Przed tygodniem żółto-czarni przespali początek meczu. Rodrigo de Paul trafił do siatki już w 4. minucie. Po rozpoczęciu trzeciego kwadransa na 2:0 podwyższył Samuel Lino. Brazylijczyk nie mógł być jednak zadowolony ze swojego występu. W drugiej połowie miał wyborną okazję, by podwyższyć na 3:0. Zmarnował ją, a niedługo potem BVB odpowiedziało bramką Sebastiana Hallera. Dzięki temu trafieniu Iworyjczyka rewanż jest sprawą otwartą. Jednobramkowa wiktoria gospodarzy oznaczać będzie dogrywkę, wyższa to ich awans. Każdy inny wynik to półfinał Ligi Mistrzów dla Los Colchoneros.

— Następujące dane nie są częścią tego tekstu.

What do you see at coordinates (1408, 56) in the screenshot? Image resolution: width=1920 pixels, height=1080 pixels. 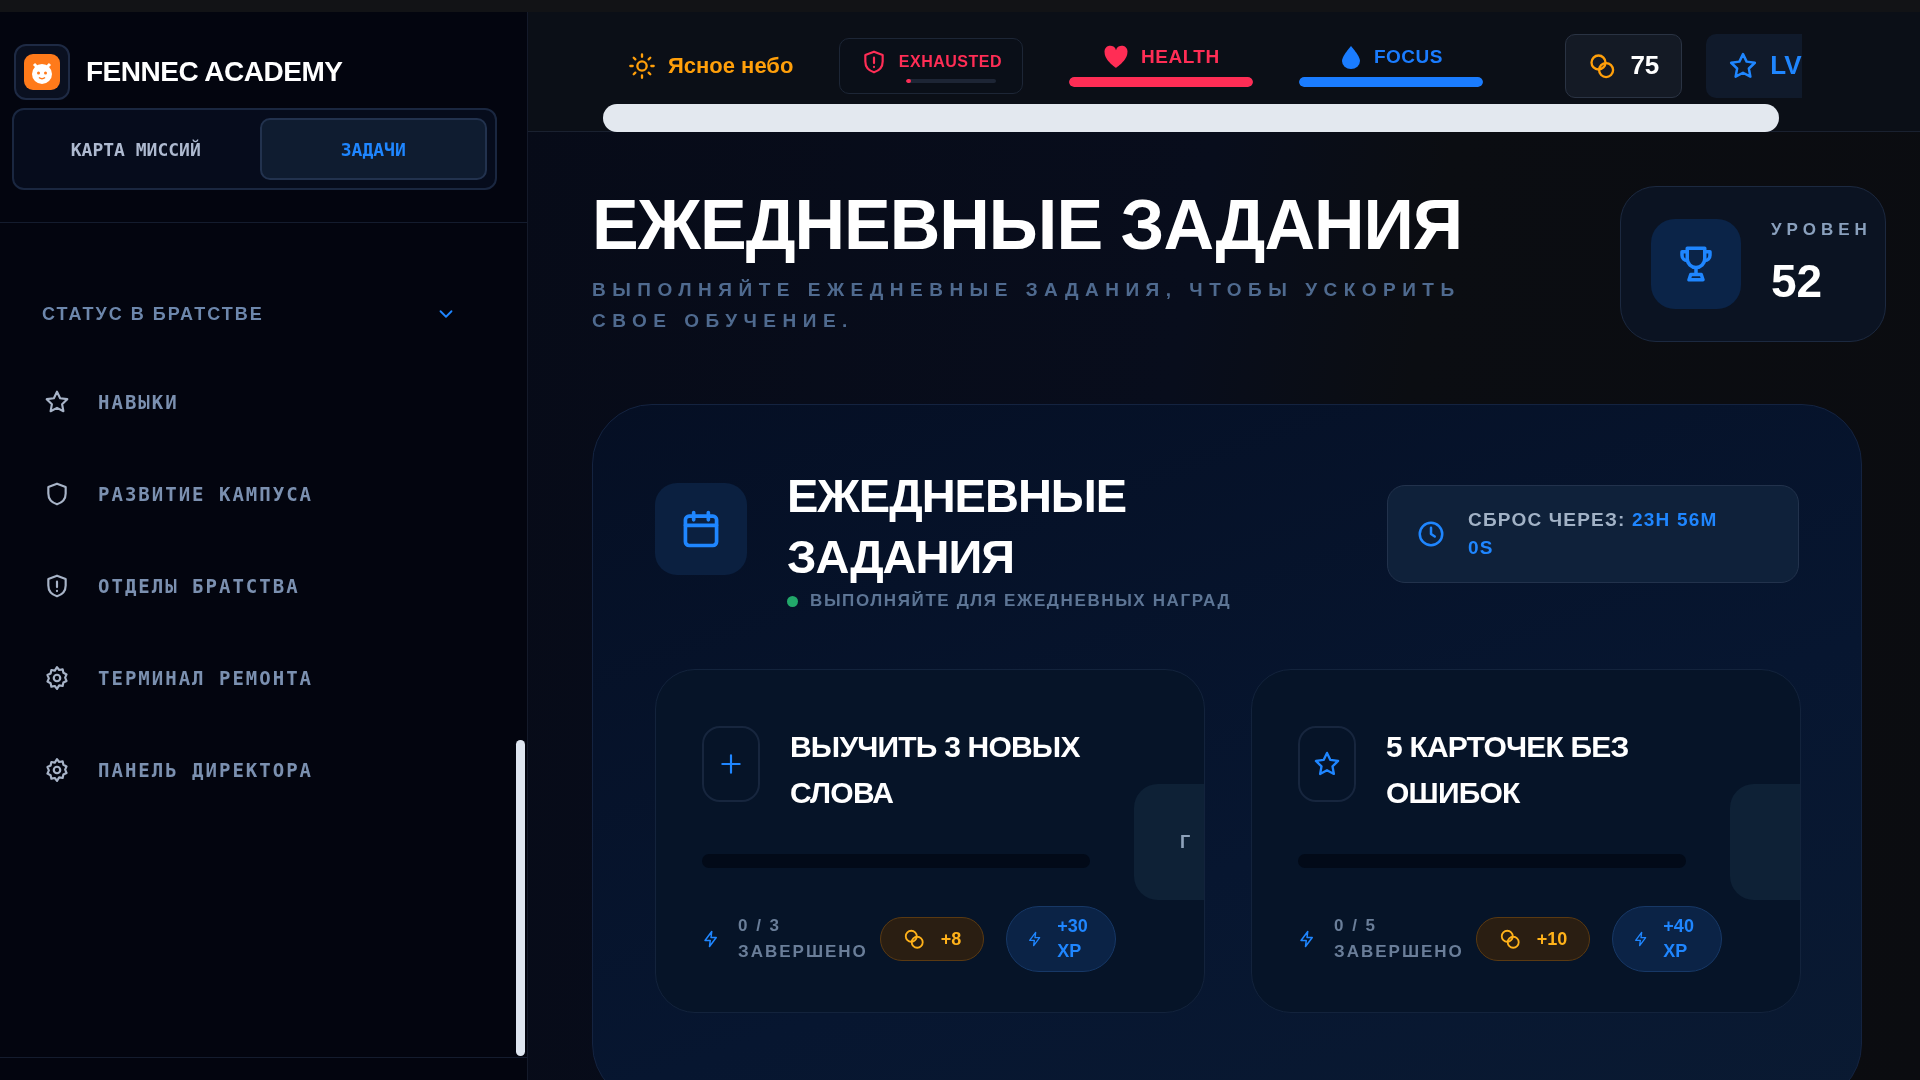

Los Colchoneros, którzy w weekend pokonali 3:1 sensację tego sezonu, czyli Gironę. Simeone nie oszczędzał swoich najlepszych graczy, tak zresztą jak i Terzic w wygranym 2:1 meczu z imienniczką z Moenchengladbach. Nikt nie ma więc przewagi świeżości sił. Szykuje się batalia na równych zasadach.
Problemem gospodarzy jest jednak kontuzja strzelca gola z pierwszego meczu. Dla Hallera sezon 23/24 prawdopodobnie już się zakończył. To fatalna wiadomość, biorąc pod uwagę zwyżkę formy tego snajpera w ostatnich tygodniach. Jeśli nawet pesymistyczne rokowania się nie sprawdzą, to dzisiejszy mecz były piłkarz Ajaksu ma z głowy. Poza tym nie zagra Ramy Bensebaini, który – nie oszukujmy się – i tak nie byłby podstawowym graczem BVB. Po stronie gości zabraknie zaś wykartkowanego Lino oraz kontuzjowanych Memphisa Depay’a, Thomasa Lemara i Vitolo.
Pierwszy gwizdek na Signal Iduna Park oczywiście o 21:00.